[DATA RECORDS Boundary: Start]

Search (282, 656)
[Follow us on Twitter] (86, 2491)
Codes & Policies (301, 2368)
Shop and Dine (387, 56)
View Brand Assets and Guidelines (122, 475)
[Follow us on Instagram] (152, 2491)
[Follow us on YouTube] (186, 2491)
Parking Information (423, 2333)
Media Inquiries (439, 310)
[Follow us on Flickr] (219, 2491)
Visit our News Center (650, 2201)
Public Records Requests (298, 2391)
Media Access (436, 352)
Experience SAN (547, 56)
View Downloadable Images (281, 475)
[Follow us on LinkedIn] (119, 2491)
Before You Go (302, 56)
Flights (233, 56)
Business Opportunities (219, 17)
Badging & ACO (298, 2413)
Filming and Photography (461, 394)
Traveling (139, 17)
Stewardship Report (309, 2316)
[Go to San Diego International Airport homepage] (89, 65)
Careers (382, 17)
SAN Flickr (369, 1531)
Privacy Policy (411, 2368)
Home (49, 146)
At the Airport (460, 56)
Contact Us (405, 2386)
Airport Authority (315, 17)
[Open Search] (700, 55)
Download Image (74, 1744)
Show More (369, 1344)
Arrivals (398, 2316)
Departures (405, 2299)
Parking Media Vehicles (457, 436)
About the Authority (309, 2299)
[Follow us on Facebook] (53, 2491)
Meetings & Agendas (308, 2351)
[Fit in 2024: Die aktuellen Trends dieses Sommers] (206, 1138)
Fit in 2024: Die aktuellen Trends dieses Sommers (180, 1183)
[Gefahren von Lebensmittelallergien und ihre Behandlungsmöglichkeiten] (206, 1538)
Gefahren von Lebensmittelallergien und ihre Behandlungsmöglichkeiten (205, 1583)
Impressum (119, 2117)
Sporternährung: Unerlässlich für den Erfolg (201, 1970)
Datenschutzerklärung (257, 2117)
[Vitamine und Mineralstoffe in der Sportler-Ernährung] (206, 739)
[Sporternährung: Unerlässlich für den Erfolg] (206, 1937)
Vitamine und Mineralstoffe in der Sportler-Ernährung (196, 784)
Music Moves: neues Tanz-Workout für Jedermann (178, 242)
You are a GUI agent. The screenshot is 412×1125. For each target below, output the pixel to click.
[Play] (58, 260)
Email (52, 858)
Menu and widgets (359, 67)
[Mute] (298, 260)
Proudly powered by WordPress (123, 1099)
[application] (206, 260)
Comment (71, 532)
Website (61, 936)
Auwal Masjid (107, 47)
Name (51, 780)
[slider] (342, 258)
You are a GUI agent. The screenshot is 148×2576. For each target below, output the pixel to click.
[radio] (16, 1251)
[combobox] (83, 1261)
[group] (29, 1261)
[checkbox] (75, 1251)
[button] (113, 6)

[DATA RECORDS Boundary: End]

• **PROBLEM TO WORK ON**:
Above are some lines. Repeat exactly, and only, those from the line that has "Show More (369, 1344)" through the line that has "Website (61, 936)".

• **RESULT OF THIS TASK**:
Show More (369, 1344)
Arrivals (398, 2316)
Departures (405, 2299)
Parking Media Vehicles (457, 436)
About the Authority (309, 2299)
[Follow us on Facebook] (53, 2491)
Meetings & Agendas (308, 2351)
[Fit in 2024: Die aktuellen Trends dieses Sommers] (206, 1138)
Fit in 2024: Die aktuellen Trends dieses Sommers (180, 1183)
[Gefahren von Lebensmittelallergien und ihre Behandlungsmöglichkeiten] (206, 1538)
Gefahren von Lebensmittelallergien und ihre Behandlungsmöglichkeiten (205, 1583)
Impressum (119, 2117)
Sporternährung: Unerlässlich für den Erfolg (201, 1970)
Datenschutzerklärung (257, 2117)
[Vitamine und Mineralstoffe in der Sportler-Ernährung] (206, 739)
[Sporternährung: Unerlässlich für den Erfolg] (206, 1937)
Vitamine und Mineralstoffe in der Sportler-Ernährung (196, 784)
Music Moves: neues Tanz-Workout für Jedermann (178, 242)
You are a GUI agent. The screenshot is 412×1125. For each target below, output the pixel to click.
[Play] (58, 260)
Email (52, 858)
Menu and widgets (359, 67)
[Mute] (298, 260)
Proudly powered by WordPress (123, 1099)
[application] (206, 260)
Comment (71, 532)
Website (61, 936)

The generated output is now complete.